Methodology:
Steps Used to Analyze the Problem
Our processes began by meeting with IEMA IT personnel. For our work to be successful, we need to foster an environment of open communication with the key players in the current handling of your IT infrastructure. Our success depends on our ability to fully understand the systems under review and, more specifically, how the subsystem functions affect your business processes and overall flow of information. Access to documentation of existing infrastructure, and to personnel working with the infrastructure is imperative and without that access the time required to thoroughly analyze systems increases exponentially. Luckily, this project enjoyed complete access to both documentation and key personnel, and thus we were able to adhere to a very speedy work schedule. Once we had met with key personnel and discussed overall issues, we moved into our process, consisting of 8 steps:
- First, we described and summarized the business problems or issues that plague (or have plagued) with respect to performance and survivability and speculated as to what the survivability/performance requirements should be.
- Our second step addressed the creation of a diagram of the information technology infrastructure indicating all of the main servers and computer systems, networking components such as switches and routers, core WAN and LAN link and there capacities, and key peripheral devices and locations where major groups of user hosts are situated.

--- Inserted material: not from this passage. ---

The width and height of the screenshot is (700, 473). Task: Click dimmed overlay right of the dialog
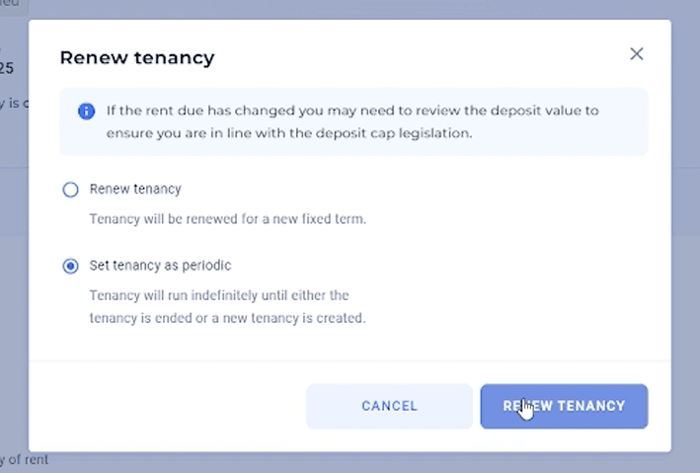click(x=685, y=236)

- We next identified and listed potential single points of failure (SPOFs) within the IT infrastructure and operation, and for each SPOF, the business service(s) that would be affected. We also identified the applications (and/or databases) supporting each service that would be affected.
- Then, we defined an “envelope of performance” for each service and identified metrics to measure that performance. The performance, availability and survivability goals were identified in this step. We have established the use of traditional metrics such as % Availability, MTBF, MTTR, Latency/Delay, and Capacity/Throughput.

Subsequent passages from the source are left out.